■ **Task goal**
Format the stretch of the listing from the line containing "Where should I click to: Click the African" through the line containing "Action: tap(109, 94)" as a numbered list, leaving out blank lines.

■ **Supplied material**
************
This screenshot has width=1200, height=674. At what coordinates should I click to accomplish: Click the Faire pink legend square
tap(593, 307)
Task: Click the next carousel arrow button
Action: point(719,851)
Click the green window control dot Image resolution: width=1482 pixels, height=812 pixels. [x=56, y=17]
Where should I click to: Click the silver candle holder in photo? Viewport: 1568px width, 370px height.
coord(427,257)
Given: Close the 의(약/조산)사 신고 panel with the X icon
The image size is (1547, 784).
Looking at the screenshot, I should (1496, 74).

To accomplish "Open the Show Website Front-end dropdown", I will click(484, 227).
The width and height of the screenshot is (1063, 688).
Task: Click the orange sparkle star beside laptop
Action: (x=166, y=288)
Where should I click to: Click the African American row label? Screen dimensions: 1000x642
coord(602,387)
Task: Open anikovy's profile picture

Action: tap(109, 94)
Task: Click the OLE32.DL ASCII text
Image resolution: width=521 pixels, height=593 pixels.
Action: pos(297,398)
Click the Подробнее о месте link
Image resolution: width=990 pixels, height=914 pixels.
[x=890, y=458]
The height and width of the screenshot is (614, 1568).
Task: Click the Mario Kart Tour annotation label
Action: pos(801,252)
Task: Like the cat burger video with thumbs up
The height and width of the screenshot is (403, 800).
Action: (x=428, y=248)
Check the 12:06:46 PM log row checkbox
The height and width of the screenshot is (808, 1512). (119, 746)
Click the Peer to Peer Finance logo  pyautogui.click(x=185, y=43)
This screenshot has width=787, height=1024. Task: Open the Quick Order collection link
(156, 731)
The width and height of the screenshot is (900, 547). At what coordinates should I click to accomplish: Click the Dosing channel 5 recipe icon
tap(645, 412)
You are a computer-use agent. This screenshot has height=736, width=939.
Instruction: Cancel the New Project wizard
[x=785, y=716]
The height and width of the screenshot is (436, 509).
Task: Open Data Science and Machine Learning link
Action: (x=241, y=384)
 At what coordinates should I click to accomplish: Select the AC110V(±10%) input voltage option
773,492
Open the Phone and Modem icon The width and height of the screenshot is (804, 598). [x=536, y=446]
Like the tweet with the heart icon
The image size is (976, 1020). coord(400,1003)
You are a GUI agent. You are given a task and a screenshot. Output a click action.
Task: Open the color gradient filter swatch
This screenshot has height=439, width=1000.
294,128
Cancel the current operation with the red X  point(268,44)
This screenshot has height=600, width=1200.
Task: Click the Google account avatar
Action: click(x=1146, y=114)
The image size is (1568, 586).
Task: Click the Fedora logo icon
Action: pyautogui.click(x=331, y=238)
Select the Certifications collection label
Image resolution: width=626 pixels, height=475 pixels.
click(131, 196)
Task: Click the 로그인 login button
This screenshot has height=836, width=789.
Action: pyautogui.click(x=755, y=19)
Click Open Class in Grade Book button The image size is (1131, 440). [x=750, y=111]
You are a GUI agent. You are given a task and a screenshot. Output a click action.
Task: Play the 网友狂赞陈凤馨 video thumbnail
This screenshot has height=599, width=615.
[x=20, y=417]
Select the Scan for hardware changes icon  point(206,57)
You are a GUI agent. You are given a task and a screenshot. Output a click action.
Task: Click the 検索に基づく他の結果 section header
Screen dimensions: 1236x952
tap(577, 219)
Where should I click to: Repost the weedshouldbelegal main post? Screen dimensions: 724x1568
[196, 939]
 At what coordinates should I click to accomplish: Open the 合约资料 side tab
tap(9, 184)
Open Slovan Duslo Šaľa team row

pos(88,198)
************
■ **Solution to this exercise**
1. Where should I click to: Click the African American row label? Screen dimensions: 1000x642
2. coord(602,387)
3. Task: Open anikovy's profile picture
4. Action: tap(109, 94)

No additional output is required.